Theoreticians then noted that, under certain conditions, if we assign a processor to each variable in the diagram and allow that processor to communicate solely with its neighbors, a stable state will eventually be reached, in which each variable acquires its correct degree of belief.
Bayesian networks are today's standard method for handling uncertainty in computer systems, processing thousands of variables and millions of observations.
Their applications range from medical diagnosis, homeland security and genetic counseling to natural language understanding, search engines and mapping gene expression data. Perhaps the best-known example is Microsoft's Office Assistant, which determines users' problems and intentions--sometimes inaccurately--on the basis of users' actions and queries.
Development of these applications was driven by blind faith in the AI paradigm: "If humans can do a task swiftly and reliably, so should machines." Unexpectedly, however, the theoretical efforts spent on understanding the relations between diagrams and probabilities, two seemingly unrelated mathematical objects, sparked a revolution in another area of inquiry: Causality. Special versions of Bayesian networks, as it turned out, can manage causal and counterfactual relationships as well.
There is hardly any scientific field that does not deal with cause and effect. Whether we are evaluating the impact of an educational program or running experiments on mice, we are dealing with a tangled web of cause-effect considerations.
And yet, though it is basic to human thought, causality is a notion shrouded in mystery and controversy. We all understand that the rooster's crow does not cause the sun to rise, but even this simple fact cannot easily be expressed in a mathematical formula (skeptics are invited to try).
Lacking mathematical tools, the analysis of cause and effect became a source of unending paradoxes and lingering embarrassments. For example, we may find that students who smoke obtain higher grades than those who do not smoke; but after we adjust for age, smokers obtain lower grades than nonsmokers in every age group; still, after adjusting for family income, smokers obtain higher grades than nonsmokers in every income-age group; and so on. Despite a century of analysis, this problem of "confounding,"--that is, determining which factors should be adjusted for in any given study--continued for many years to be decided informally, with the decision resting on folklore and intuition rather than on scientific principles.

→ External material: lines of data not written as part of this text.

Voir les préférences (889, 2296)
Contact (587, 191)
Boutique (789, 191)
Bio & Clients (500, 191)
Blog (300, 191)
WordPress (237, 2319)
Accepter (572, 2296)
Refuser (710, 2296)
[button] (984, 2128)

The mathematical and conceptual tools that emerged from the analysis of Bayesian networks have put such questions to rest and dramatically changed the way causality is treated in philosophy, statistics, epidemiology, economics and, of course, psychology and robotics. Today, we understand precisely the conditions under which causal relationships can be inferred from data. We understand the assumptions and measurements needed for predicting the effect of interventions (such as social policies) on outcomes (such as crime rates). And, not least, we understand how counterfactual sentences, like "I would have been better off had I not taken that drug," can be reasoned out algorithmically or inferred from data.
Counterfactual statements are the building blocks of scientific thought and moral behavior. The ability to reflect back on one's actions and envision alternative scenarios is the basis of free will, introspective learning, personal responsibility and social adaptation. Equipping machines with such abilities is therefore necessary for achieving cooperative behavior among robots and humans. The algorithmization of counterfactuals now brings us a giant step closer to understanding why evolution has endowed humans with the illusion of free will, and how it manages to keep that illusion so vivid in our brain.